One of Britain's last D-Day veterans, who lived until his 100th birthday, has been remembered at his funeral service in Suffolk.
Joe Cattini was 21 when he landed on Gold Beach on D-Day as a bombardier in the 86th Field Regiment of the Hertfordshire Yeomanry.
Mr Cattini spent his final months at a care home in Stowmarket with a service held at St Edmundbury’s Catholic Church in Bury St Edmunds on Friday.
His daughter Fran Bradshaw, who lives in Lavenham, said her father did not speak much about what he experienced on D-Day until after the 70th anniversary.
“I think it was the fact of meeting other veterans that prompted him, and all the daughters and sons of the veterans all said it was their mechanism to get through it basically,” she said.
“They just parcelled it up, put it away, and once they started talking it was incredible, the tears came and we heard such amazing stories.
“It was a real privilege to be part of that.”
In attendance were several generations of his family, members of the Royal Regiment Artillery and representatives from veterans groups.
His coffin, draped in a Royal Artillery Regiment standard, was carried past standard bearers to the top of the steps at the front of the church, followed by his children.
Mrs Bradshaw described her father as a “complete and utter charmer”.
“He was perhaps one of the most positive men you’ve ever met,” said Mrs Bradshaw.
“My sister and I would often say to him ‘how come you can wake up every morning like that?’ and his answer to that was having survived the war he wanted to make every day count.
“The fact he was here for 100 years was fantastic but I think it was down to his positivity.”
Mr Cattini's two great loves were “the church and his family”.
For the last decade he was a member of veterans group where he "just transformed" his daughter said.

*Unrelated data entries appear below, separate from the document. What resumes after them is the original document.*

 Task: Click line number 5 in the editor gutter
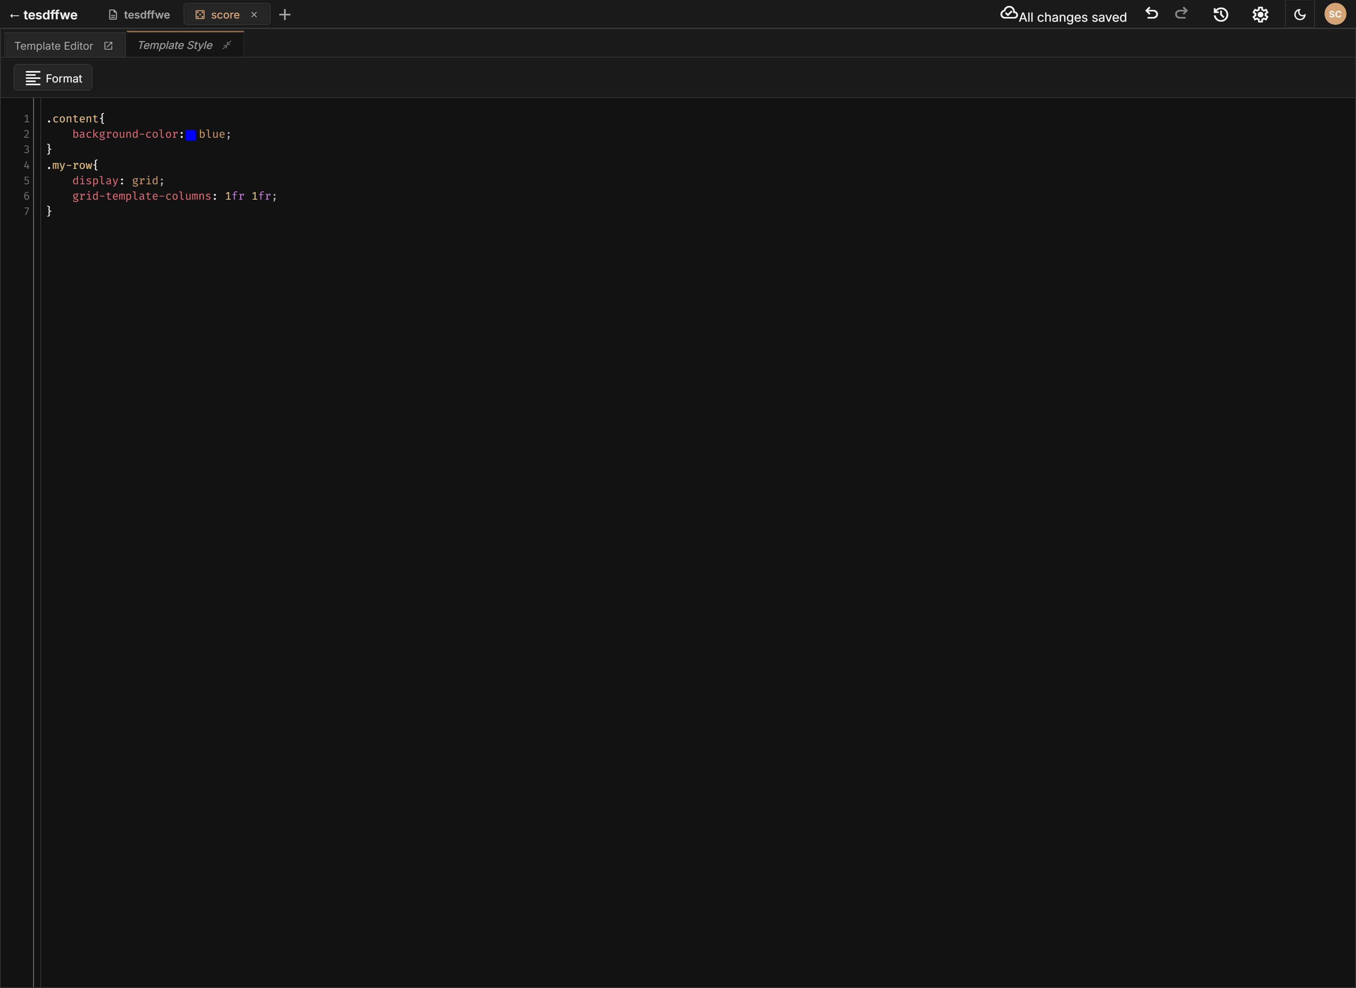click(x=26, y=180)
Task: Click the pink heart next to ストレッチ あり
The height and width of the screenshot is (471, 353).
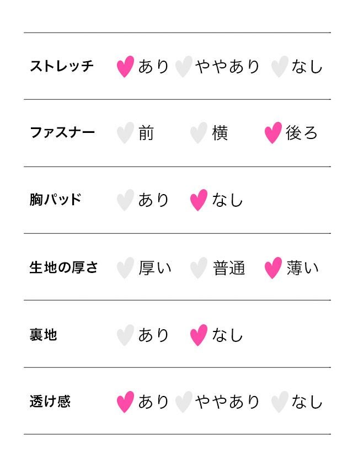Action: coord(126,67)
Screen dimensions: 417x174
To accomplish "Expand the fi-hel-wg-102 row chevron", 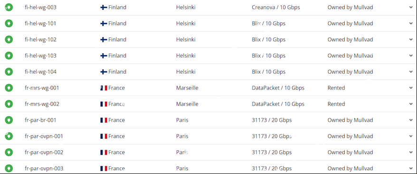I will point(411,39).
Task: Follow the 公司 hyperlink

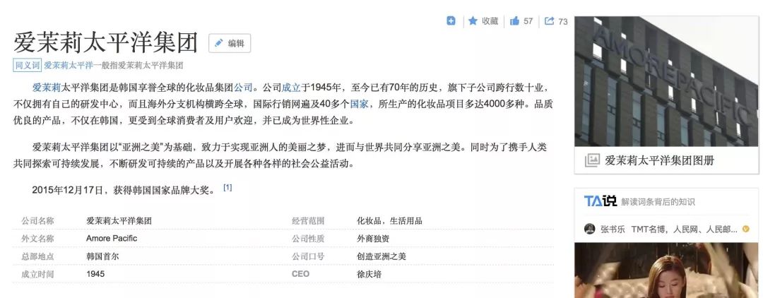Action: pyautogui.click(x=243, y=88)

“He was respected and he was honoured in a way that he hadn’t been before,” she said.
The family said the 100-year-old loved Bury St Edmunds and its restaurants.
“His joy, being Italian, his absolute joy was having lunches out with a glass of red wine,” said Mrs Bradshaw.
“That was the promise he made me make to him when we brought him up to Suffolk, that I would take him out for his lunches.”
Mr Cattini grew up in Hampstead, north-west London.
“Dad always said they weren’t the heroes, they were the lucky ones that survived,” she said.
“The heroes were the ones whose names appeared on the Normandy memorial, the ones that lost their lives.
“I think while he was thrilled with the attention he got in the last 10 years he was also humbled by the fact he felt he was so privileged to still be here.”
At Mr Cattini's service the arrival music was I’ll Walk With God by the tenor Mario Lanza, and prayers were read by Mr Cattini’s great-grandchildren.
Tributes were read by his daughter Marian Stevens-Farrow, and by representatives of the veterans groups D-Day Revisited, 18 September Foundation, Spirit of Normandy Trust and The British Normandy Memorial, with the latter represented by BBC reporter Nicholas Witchell, a founding trustee of The British Normandy Memorial.
The departure music, after the Last Post was played, was Highland Cathedral by piper Tosh MacDonald, as the coffin was carried out to the hearse.
The order of service requested that any donations be made to the Normandy Memorial Trust.